How to Outsmart a Chimp
Let us take a look at a common mistake and reveal a simple solution to getting it right. Lay v lie is a trouble. It is especially compounded by the curious reality that the past participle of one happens to be the infinitive of the other. No matter (and don’t worry about what that actually means).
The trick is to merely to remember this simple phrase: “now I lay me down to sleep”. The important part is “lay me” (verb —> object). This relationship reveals all you need to know to choose lay or lie. When you want to place something down you lay that something down. I lay my body down. I will lay the blanket down. If no thing is being lain, then you choose lie. I lie down. I was lying down. I will lie down. (Down is a direction and not a thing).
Now the tricky bit is that I lie now and I lay earlier. Confusing? Sorry. Not my fault. This is true whenever there is no helping verb. So, I was lying down. I lay down earlier. I was lying down when you called. In the end though you can probably avoid any of the more confusing conjugations by using other verbs.
Initially I was slow to parse this guideline and was constantly failing in speech. Writing is paced more slowly and I was better able to work out the correct usage.
Merriam-Webster has a great little blurb on this distinction and its history at the bottom of its definition for lay.
Computer terms got you up in arms? I Bit (B) two bytes (b). I MegaBit (MB) two megabytes (mb). No need to confuse these two confusing terms any longer. I bit two bytes.
And just for fun, let’s talk about the usage of shim v shimmy. I just made this one up, so be gentle: “Shims within the groove make me shimmy”.
This one is typically a spelling problem, but here is a phrase to help: “A lot of folks know well how to allot their time”.
In the end, if you are going to break the rules be certain you know the rules you are breaking.
Ok, take it for what it’s worth. I’m going to bed.
This is in response to a page (scroll to the bottom) I stumbled upon (in the traditional manner). On this page Professor Donald E. Knuth (Stanford University) puts forward the argument that since words will traditionally lose their hyphens once they have been commonly accepted into the vernacular, we should drop the hyphen from e-mail. Where I do believe that much of what he says is correct, I also see e-mail as a particular case where his arguments should not apply. I will give three reasons to support this claim.
First, though it is true that words will generally lose their hyphens after some appropriate break-in period, it is not the case that all hyphenated words will necessarily lose their hyphens. He does offer a couple of good examples of recent additions to the English language which have appropriately dropped their hyphens: nonzero and software. However, counter-culture, counter-clockwise (and anit-clockwise), drug-addicted, free-range, ex-wife, multi-protocol, and right-click are pretty much doomed to always carry around that little extra punctuation. No harm there.
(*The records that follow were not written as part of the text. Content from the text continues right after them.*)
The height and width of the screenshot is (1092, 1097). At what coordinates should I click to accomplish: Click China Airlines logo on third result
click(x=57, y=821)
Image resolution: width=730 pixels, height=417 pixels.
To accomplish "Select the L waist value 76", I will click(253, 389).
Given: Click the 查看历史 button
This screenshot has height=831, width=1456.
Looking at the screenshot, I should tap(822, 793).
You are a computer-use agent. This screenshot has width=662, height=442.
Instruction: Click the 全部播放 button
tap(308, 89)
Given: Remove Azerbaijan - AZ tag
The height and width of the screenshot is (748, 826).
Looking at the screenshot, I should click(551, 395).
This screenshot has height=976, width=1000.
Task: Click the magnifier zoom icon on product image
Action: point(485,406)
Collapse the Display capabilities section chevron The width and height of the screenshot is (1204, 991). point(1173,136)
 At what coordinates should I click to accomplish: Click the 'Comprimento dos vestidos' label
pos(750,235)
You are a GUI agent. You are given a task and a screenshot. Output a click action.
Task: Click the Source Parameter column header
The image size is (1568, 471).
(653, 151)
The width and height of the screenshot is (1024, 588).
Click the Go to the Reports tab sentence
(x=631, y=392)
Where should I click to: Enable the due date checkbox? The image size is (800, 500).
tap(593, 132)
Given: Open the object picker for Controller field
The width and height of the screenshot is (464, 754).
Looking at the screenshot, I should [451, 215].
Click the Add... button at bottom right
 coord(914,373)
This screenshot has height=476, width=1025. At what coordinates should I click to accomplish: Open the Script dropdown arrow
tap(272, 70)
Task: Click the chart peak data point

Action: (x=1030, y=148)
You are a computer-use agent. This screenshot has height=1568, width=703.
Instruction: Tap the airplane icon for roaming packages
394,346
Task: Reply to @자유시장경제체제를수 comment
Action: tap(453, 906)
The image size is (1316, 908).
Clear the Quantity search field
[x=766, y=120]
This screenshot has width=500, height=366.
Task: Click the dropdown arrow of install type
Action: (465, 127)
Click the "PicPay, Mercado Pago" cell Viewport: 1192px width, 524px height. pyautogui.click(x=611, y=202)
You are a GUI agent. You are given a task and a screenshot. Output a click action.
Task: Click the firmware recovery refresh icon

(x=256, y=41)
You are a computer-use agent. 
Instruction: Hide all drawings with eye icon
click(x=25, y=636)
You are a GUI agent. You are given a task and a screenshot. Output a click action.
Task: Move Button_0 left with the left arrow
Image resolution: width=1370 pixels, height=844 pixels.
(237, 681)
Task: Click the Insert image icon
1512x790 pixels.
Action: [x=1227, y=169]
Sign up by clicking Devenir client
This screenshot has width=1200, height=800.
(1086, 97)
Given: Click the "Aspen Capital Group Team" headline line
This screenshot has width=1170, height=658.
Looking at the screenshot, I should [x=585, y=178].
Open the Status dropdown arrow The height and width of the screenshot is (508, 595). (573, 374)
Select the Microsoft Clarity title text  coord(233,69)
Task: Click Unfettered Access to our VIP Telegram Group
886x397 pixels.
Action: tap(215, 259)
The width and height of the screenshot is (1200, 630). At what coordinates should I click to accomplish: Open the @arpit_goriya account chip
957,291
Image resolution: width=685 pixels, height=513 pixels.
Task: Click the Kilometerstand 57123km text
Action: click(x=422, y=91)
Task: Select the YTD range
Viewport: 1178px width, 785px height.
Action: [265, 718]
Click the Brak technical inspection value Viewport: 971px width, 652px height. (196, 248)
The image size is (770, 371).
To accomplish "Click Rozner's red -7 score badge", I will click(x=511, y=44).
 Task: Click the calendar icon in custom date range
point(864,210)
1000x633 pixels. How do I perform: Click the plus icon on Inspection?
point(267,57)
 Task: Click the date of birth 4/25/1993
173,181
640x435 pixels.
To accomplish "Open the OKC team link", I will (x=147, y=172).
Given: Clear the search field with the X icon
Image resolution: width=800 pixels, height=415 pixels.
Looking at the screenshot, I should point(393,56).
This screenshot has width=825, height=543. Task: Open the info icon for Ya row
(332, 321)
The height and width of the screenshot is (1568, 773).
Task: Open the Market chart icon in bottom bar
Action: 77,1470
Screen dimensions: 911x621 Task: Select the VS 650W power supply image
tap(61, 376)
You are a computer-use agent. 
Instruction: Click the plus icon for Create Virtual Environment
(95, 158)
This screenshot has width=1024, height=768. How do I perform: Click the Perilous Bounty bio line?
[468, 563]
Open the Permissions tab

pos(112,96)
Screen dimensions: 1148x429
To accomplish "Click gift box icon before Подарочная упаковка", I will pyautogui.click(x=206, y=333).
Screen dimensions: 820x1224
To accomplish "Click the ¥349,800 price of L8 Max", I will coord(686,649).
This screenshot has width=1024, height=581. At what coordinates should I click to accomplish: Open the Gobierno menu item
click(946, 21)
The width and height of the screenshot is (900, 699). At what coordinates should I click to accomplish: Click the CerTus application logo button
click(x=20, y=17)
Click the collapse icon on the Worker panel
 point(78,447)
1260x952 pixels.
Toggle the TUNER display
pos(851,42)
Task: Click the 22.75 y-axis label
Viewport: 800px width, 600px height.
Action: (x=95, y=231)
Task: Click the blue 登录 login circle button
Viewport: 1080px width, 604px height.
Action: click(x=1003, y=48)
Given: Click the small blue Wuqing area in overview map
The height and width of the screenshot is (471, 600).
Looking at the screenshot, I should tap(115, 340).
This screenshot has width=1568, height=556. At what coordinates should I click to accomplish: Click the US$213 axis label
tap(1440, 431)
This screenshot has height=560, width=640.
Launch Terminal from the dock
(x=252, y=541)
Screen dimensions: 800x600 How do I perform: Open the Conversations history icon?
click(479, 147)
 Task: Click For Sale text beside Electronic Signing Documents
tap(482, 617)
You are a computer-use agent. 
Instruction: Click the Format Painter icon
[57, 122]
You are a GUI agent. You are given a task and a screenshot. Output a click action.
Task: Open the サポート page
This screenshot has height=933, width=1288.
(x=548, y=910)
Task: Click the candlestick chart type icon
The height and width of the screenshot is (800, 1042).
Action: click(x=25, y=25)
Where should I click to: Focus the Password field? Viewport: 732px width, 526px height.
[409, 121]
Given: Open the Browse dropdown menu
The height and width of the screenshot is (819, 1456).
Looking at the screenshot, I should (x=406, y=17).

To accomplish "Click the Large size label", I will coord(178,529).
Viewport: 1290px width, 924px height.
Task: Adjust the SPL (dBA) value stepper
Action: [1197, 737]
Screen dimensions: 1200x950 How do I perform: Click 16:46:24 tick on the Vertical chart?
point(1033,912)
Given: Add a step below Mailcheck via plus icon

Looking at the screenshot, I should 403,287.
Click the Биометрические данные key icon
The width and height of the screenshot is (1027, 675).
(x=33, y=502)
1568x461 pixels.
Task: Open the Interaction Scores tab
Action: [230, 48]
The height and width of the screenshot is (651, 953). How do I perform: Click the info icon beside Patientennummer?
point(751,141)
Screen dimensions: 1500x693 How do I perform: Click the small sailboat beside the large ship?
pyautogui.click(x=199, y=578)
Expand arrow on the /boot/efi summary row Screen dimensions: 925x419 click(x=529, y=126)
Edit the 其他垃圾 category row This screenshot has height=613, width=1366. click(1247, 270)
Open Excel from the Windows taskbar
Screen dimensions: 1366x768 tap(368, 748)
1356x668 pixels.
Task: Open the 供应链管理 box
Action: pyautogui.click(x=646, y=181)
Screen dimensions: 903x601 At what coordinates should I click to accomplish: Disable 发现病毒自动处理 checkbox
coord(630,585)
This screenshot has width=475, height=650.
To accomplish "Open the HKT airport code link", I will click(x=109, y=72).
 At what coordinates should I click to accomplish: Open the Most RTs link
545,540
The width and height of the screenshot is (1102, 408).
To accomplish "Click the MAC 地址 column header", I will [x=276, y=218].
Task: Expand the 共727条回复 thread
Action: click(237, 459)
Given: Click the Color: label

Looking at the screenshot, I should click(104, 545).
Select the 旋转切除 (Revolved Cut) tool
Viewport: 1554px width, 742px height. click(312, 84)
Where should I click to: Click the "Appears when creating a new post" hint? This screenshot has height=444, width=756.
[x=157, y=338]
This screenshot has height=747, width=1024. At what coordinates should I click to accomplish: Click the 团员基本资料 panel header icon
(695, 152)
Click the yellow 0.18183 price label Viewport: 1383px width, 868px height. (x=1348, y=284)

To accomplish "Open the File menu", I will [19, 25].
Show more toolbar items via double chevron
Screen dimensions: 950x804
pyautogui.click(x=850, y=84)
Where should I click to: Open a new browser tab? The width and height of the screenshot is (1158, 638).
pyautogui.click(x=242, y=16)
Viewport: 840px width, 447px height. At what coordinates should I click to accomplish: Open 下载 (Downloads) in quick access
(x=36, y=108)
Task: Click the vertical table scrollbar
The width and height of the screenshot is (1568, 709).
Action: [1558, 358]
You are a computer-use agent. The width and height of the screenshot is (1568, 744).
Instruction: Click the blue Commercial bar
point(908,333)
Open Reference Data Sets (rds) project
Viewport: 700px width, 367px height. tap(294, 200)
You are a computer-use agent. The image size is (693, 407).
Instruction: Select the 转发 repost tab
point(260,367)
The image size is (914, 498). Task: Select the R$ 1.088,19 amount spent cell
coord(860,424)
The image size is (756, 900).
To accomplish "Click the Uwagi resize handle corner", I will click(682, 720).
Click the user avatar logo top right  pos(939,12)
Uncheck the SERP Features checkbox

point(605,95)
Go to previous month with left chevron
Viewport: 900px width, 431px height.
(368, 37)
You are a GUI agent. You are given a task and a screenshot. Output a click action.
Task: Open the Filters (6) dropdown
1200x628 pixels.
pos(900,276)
Second, it would seem more than a little odd to talk about a breakin period. (Is that a period of break dancing?.) There are clearly examples where the hyphen is required for clarity. Break-in, re-examine, and re-organize are all good examples where their unhyphenated counterparts are clumsy, to say the least, as they are parsed along the page. Breakin, reexamine, and reorganize become difficult for the reader to read.
These two have addressed the problem of hyphenation in general, but my third point relates directly to e-mail. The e in question is short for electronic, so what we are really talking about is electronic mail. This mode of conjoining words is very different from compounding two words in the ordinary manner, such as door and knob creating doorknob. As such I am inclined to think that words created in this manner are less prone to losing their hyphens than compound words created through the more traditional channels.
For these reasons—because not all words lose their hyphens, because e-mail is easier to parse on the page, and because e-mail is a special case of compounding words—we should retain the hyphen in e-mail.